The bones of a young woman who died of syphilis more than 500 years ago, the reassembled jaw of a man whose corpse was sold to surgeons at the London hospital in the 19th century and the contorted bone of an 18th-century man who lived for many years after he was shot through the leg, are among the remains of hundreds of individuals available for forensic study through a new website.

The Royal College of Surgeons in London has launched The Digitised Diseases website, which includes 1,600 specimens of human remains from stores scattered across various university and medical collections. The original crumbling bones of some specimens now available in 3D scans are too fragile to be handled. So, the database allows professionals, as well as members of the public who may be fascinated by elements of the macabre  to investigate the story behind specimens, many of which come from people with excruciating conditions including leprosy and rickets. For free.

“We believe this will be a unique resource both for archaeologists and medical historians to identify diseases in ancient specimens, but also for clinicians who can see extreme forms of chronic diseases which they would never see nowadays in their consulting rooms, left to progress unchecked before any medical treatment was available. These bones show conditions only available before either by travelling to see them, or in grainy black and white photographs in old textbooks,” said Andrew Wilson, senior lecturer in forensic and archaeological sciences at the University of Bradford and the lead researcher on the project He added: “I do think members of the public will also find them gripping – they do have what one observer called ‘a grotesque beauty’.”

Some of the conditions were thought to have been almost eliminated but are now on the increase, including diseases of poverty such as tuberculosis and rickets.Another important fact about the specimens is that many of the individuals, including people who would have been bent double by spinal damage, or left too lame to walk or work, lived for many years with their conditions.

“If the vivid evidence of these bones flags up the importance of taking these conditions very seriously and tackling them early, so much the better,” Wilson said.

Part of the online collection comes from Bradford University, where the remains of 4,000 men, women and children dating back to Anglo-Saxon times are kept. Bones from the Battle of Towton, the bloodiest ever fought on English soil (1461) hold a special position in the Bradford collection. Those bones were consulted by the team which excavated the remains of Richard III in Leicester last year, as evidence of the terrible injuries inflicted on medieval battlefields.

Other specimens came from:

-the cemetery of a 12th-century hospital in Chichester that treated leprosy,

-a cemetery in Gloucester, churchyarded by Dominican friars, used between 1246 and 1539  and excavated in 1991. A skull showing signs of advanced syphilis, including loss of bone around the nose, jaw and cranium, of a woman aged between 18 and 25 has been found there.

-a previously unknown burial ground at the London hospital, and excavated in 2006 by archaeologists from the Museum of London. They were the remains of the unfortunate poor who died in the hospital and were dissected by its surgeons. They died in greater number than the hospital’s own anatomy school could use: some were sold to other hospitals, and body snatchers targeted the burial ground.

The Bradford team manage to reunite three fragments of the same jaw, found in a jumble of bones from many individuals tipped into the same grave, which showed clearly the straight cut marks of the anatomists: their 3D film of the reassembled jaw was seen in the Doctors, Dissection and Resurrection Men exhibition at the Museum of London last year. One long leg bone was evidently turned on a lathe – “for purposes we can only speculate on,” Wilson said.

“It’s important to remember that these are not just academic specimens, but the remains of real human beings – and in many cases it is clear that they were not just discarded as useless or shunned but accepted and cared for. This is by no means just a freak show.”

→ **THINGS TO DO**
• A. According to the article, how many specimens of human remains does The Digitised Diseases website include?
• B. Print the passage of the article that begins at the words "-a cemetery in" and ends after "the burial ground.".
The lines after the article aren't needed here.

→ **DATA EXTRACT**

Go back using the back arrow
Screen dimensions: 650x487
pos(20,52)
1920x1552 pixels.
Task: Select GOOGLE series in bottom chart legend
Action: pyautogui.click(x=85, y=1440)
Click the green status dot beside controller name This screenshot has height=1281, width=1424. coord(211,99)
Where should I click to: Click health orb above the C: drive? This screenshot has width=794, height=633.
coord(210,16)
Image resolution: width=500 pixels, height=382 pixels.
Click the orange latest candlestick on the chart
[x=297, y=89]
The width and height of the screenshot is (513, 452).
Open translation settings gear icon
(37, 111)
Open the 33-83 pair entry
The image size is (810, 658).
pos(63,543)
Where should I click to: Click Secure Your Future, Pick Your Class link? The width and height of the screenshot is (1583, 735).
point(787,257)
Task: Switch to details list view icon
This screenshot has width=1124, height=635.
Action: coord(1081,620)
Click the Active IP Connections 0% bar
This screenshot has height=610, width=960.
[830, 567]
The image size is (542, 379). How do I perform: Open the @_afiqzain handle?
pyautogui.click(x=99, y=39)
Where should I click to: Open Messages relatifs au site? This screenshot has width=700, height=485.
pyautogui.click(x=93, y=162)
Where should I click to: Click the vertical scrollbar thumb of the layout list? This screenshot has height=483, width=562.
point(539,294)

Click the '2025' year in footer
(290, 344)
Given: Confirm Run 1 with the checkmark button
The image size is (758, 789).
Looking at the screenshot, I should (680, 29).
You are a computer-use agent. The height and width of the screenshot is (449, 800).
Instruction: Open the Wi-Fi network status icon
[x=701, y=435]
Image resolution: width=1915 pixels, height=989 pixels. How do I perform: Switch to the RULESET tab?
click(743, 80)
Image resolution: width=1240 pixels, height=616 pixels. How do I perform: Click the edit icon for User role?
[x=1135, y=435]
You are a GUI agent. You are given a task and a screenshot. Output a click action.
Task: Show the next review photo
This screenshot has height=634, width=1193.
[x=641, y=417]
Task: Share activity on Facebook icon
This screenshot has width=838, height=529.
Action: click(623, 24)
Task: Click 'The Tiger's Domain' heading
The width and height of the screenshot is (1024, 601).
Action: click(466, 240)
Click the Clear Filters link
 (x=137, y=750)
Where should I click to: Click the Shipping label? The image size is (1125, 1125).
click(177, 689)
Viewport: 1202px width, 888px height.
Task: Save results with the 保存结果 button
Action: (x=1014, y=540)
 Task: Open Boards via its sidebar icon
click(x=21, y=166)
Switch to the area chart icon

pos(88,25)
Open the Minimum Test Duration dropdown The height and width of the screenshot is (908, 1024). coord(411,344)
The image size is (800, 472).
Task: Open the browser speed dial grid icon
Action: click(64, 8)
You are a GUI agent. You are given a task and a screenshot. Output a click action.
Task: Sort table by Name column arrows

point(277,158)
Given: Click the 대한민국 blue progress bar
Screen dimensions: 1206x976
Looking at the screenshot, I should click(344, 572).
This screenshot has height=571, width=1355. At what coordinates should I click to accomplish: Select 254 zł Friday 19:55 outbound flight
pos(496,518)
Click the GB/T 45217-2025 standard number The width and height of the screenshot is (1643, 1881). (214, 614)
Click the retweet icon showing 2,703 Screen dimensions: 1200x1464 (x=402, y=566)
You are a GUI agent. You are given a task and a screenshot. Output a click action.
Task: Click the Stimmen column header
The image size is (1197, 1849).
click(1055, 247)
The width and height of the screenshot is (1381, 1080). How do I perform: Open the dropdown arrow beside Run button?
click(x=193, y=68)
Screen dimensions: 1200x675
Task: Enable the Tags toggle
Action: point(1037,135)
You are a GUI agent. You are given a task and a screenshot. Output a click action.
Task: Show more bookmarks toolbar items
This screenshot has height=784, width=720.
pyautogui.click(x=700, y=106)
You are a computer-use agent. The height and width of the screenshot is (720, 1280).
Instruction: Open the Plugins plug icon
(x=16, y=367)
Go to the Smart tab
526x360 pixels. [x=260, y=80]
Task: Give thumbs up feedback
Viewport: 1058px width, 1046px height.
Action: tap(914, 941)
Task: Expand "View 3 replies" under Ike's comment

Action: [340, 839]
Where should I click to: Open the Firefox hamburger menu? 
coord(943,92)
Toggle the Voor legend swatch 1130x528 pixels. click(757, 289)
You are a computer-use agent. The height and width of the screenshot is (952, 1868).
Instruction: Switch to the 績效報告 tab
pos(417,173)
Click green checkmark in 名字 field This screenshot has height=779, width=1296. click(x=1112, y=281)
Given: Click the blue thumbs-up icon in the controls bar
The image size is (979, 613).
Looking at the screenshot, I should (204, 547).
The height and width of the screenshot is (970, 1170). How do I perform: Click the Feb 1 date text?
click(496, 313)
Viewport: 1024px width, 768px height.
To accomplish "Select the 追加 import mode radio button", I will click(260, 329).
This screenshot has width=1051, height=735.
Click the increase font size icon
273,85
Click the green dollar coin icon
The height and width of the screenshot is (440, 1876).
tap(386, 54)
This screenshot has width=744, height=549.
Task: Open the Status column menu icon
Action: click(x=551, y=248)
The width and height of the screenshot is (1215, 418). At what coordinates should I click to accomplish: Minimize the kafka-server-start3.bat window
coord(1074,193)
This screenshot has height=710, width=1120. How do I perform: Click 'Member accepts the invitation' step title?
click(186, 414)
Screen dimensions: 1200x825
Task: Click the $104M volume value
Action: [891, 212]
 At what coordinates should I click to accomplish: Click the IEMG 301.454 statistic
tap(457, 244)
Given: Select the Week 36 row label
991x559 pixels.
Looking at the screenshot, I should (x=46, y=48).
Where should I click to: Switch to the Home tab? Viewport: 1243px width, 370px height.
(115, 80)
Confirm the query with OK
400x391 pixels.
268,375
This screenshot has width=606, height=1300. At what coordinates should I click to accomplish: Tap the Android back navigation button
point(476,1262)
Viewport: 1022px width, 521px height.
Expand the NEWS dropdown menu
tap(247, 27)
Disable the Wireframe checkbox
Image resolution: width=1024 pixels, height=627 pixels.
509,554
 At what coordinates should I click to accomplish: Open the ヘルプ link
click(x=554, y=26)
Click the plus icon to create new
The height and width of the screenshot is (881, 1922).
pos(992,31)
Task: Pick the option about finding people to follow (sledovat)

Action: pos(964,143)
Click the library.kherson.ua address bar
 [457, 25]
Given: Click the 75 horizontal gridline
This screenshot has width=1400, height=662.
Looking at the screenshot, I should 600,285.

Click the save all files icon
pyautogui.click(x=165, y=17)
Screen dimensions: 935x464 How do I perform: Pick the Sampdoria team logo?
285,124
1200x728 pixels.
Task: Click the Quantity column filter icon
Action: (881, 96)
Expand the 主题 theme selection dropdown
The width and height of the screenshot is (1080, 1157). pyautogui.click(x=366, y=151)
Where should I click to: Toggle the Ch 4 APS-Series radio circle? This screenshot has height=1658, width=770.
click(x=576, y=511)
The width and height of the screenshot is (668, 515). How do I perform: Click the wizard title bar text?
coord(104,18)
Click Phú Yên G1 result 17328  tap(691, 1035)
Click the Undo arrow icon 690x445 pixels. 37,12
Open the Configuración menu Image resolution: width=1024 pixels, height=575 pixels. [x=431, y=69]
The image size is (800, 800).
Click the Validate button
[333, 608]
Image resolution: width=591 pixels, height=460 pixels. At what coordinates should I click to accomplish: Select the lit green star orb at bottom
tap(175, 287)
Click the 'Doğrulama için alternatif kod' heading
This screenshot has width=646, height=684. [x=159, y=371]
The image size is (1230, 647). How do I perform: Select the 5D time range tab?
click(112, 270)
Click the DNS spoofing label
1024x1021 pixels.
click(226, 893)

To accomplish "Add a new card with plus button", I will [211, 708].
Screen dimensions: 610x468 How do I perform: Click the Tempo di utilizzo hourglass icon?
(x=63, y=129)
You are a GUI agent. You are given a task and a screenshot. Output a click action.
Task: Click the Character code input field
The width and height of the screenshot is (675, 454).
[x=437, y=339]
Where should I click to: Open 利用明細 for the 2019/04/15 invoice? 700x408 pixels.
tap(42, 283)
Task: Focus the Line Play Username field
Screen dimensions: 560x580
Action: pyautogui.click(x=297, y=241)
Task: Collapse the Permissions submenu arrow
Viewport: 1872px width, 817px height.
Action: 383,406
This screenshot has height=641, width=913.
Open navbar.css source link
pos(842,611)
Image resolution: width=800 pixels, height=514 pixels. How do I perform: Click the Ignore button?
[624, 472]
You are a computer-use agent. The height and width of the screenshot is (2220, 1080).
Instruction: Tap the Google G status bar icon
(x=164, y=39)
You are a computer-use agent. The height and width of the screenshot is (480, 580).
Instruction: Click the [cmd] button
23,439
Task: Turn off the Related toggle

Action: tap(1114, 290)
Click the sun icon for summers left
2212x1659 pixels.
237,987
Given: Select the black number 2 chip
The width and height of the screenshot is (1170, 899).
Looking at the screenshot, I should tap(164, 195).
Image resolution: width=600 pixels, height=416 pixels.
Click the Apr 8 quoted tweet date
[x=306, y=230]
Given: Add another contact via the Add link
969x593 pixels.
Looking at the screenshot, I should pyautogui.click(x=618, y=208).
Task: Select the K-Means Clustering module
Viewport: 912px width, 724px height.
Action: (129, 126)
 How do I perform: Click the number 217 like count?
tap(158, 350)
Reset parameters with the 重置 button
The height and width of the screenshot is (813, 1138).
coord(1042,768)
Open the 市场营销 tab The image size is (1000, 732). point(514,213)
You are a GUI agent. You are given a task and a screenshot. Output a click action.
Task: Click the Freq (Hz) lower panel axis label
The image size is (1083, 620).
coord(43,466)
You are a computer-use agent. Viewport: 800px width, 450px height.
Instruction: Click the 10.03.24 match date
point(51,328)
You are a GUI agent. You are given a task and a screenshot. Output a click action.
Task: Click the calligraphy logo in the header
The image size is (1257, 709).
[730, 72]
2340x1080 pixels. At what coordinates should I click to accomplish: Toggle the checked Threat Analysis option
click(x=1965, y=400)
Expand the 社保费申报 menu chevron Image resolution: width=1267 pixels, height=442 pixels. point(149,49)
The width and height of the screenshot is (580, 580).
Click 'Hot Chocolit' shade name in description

→ **YOUR RESPONSES**
• A. 1,600

• B.
-a cemetery in Gloucester, churchyarded by Dominican friars, used between 1246 and 1539  and excavated in 1991. A skull showing signs of advanced syphilis, including loss of bone around the nose, jaw and cranium, of a woman aged between 18 and 25 has been found there.

-a previously unknown burial ground at the London hospital, and excavated in 2006 by archaeologists from the Museum of London. They were the remains of the unfortunate poor who died in the hospital and were dissected by its surgeons. They died in greater number than the hospital’s own anatomy school could use: some were sold to other hospitals, and body snatchers targeted the burial ground.